● Work to complete
Once you find the line with "Datenschutzerklärung (109, 2556)" in the data that follows, repeat it and every line after it exactly, through the line with "Best 51 Food And Beverage Podcasts (86, 2312)".
Entries shown Start Marker
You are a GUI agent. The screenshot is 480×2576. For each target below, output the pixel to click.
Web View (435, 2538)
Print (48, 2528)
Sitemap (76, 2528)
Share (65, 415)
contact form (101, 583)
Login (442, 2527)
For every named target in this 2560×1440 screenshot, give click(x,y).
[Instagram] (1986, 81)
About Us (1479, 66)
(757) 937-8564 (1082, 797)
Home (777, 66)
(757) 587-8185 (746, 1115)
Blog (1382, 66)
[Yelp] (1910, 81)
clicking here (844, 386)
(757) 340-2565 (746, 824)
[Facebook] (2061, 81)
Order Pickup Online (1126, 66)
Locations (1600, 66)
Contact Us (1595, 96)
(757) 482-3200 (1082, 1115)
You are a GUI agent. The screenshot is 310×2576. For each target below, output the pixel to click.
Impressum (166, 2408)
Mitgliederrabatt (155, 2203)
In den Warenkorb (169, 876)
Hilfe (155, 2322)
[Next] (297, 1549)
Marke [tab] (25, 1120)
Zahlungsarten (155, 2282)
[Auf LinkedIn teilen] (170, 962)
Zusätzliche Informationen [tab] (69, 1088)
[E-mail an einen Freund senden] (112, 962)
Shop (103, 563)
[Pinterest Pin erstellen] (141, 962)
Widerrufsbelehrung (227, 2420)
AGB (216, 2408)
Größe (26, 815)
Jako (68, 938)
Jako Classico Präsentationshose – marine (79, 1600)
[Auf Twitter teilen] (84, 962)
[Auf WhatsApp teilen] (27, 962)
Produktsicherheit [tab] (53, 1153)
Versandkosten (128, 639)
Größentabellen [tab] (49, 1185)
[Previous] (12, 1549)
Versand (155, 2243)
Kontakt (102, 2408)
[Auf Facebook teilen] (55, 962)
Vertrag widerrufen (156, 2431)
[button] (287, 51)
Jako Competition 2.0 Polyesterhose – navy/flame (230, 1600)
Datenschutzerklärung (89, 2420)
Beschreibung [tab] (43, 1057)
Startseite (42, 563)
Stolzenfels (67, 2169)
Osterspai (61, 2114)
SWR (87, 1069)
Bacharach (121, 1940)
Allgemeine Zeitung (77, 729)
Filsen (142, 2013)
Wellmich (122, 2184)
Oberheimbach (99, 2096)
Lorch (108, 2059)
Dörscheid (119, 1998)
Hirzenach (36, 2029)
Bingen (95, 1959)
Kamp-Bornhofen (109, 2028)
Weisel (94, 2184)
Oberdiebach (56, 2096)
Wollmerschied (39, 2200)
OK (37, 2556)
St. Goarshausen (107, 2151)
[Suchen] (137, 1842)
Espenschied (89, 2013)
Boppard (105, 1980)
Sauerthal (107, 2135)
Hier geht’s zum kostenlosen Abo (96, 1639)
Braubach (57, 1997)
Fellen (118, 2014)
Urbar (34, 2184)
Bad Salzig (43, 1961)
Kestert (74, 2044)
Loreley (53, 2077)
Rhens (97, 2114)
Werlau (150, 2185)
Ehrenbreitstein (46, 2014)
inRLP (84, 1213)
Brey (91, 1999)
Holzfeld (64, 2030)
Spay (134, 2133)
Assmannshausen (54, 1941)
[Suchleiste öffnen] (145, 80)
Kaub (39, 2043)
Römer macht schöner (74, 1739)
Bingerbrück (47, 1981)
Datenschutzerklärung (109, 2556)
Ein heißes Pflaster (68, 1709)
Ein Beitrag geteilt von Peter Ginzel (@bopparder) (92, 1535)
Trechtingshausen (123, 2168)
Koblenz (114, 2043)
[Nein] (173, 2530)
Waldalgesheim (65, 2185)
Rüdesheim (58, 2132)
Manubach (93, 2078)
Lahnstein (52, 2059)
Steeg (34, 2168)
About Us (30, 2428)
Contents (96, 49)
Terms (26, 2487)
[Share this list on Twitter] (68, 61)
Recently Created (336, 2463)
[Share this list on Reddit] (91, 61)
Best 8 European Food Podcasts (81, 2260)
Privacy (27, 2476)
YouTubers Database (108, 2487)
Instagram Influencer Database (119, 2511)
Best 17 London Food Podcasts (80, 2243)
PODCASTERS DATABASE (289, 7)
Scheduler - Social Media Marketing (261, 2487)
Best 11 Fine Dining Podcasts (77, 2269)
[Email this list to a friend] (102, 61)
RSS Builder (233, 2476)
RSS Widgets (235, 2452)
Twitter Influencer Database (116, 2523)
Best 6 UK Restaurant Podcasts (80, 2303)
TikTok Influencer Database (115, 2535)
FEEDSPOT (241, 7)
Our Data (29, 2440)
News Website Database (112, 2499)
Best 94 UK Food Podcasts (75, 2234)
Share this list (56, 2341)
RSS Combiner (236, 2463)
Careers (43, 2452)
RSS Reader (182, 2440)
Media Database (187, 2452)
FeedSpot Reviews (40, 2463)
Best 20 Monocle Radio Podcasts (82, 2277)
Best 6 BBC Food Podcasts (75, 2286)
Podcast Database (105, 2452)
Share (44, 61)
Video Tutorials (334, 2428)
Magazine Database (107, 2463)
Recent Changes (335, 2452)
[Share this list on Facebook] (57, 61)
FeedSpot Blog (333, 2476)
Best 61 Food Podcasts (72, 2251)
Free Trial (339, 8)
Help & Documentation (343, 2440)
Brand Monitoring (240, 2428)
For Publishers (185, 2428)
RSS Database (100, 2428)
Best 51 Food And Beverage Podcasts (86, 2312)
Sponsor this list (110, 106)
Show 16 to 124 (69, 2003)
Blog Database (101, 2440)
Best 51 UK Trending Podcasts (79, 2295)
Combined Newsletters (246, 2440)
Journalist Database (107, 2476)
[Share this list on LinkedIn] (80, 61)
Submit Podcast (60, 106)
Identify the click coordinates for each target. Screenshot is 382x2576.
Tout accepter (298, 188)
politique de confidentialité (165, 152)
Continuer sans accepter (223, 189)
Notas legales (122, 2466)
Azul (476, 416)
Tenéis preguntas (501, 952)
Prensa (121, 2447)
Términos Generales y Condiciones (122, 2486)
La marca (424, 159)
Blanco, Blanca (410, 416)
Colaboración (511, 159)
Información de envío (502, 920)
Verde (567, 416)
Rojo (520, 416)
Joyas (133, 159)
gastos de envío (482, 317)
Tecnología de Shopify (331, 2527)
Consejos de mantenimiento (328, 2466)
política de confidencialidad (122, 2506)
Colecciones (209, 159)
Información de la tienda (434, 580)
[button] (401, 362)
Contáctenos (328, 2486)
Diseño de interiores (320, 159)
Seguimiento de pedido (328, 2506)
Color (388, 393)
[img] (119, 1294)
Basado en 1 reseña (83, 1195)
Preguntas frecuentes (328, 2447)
Entries shown End Marker
● Answer space
Datenschutzerklärung (109, 2556)
Ein heißes Pflaster (68, 1709)
Ein Beitrag geteilt von Peter Ginzel (@bopparder) (92, 1535)
Trechtingshausen (123, 2168)
Koblenz (114, 2043)
[Nein] (173, 2530)
Waldalgesheim (65, 2185)
Rüdesheim (58, 2132)
Manubach (93, 2078)
Lahnstein (52, 2059)
Steeg (34, 2168)
About Us (30, 2428)
Contents (96, 49)
Terms (26, 2487)
[Share this list on Twitter] (68, 61)
Recently Created (336, 2463)
[Share this list on Reddit] (91, 61)
Best 8 European Food Podcasts (81, 2260)
Privacy (27, 2476)
YouTubers Database (108, 2487)
Instagram Influencer Database (119, 2511)
Best 17 London Food Podcasts (80, 2243)
PODCASTERS DATABASE (289, 7)
Scheduler - Social Media Marketing (261, 2487)
Best 11 Fine Dining Podcasts (77, 2269)
[Email this list to a friend] (102, 61)
RSS Builder (233, 2476)
RSS Widgets (235, 2452)
Twitter Influencer Database (116, 2523)
Best 6 UK Restaurant Podcasts (80, 2303)
TikTok Influencer Database (115, 2535)
FEEDSPOT (241, 7)
Our Data (29, 2440)
News Website Database (112, 2499)
Best 94 UK Food Podcasts (75, 2234)
Share this list (56, 2341)
RSS Combiner (236, 2463)
Careers (43, 2452)
RSS Reader (182, 2440)
Media Database (187, 2452)
FeedSpot Reviews (40, 2463)
Best 20 Monocle Radio Podcasts (82, 2277)
Best 6 BBC Food Podcasts (75, 2286)
Podcast Database (105, 2452)
Share (44, 61)
Video Tutorials (334, 2428)
Magazine Database (107, 2463)
Recent Changes (335, 2452)
[Share this list on Facebook] (57, 61)
FeedSpot Blog (333, 2476)
Best 61 Food Podcasts (72, 2251)
Free Trial (339, 8)
Help & Documentation (343, 2440)
Brand Monitoring (240, 2428)
For Publishers (185, 2428)
RSS Database (100, 2428)
Best 51 Food And Beverage Podcasts (86, 2312)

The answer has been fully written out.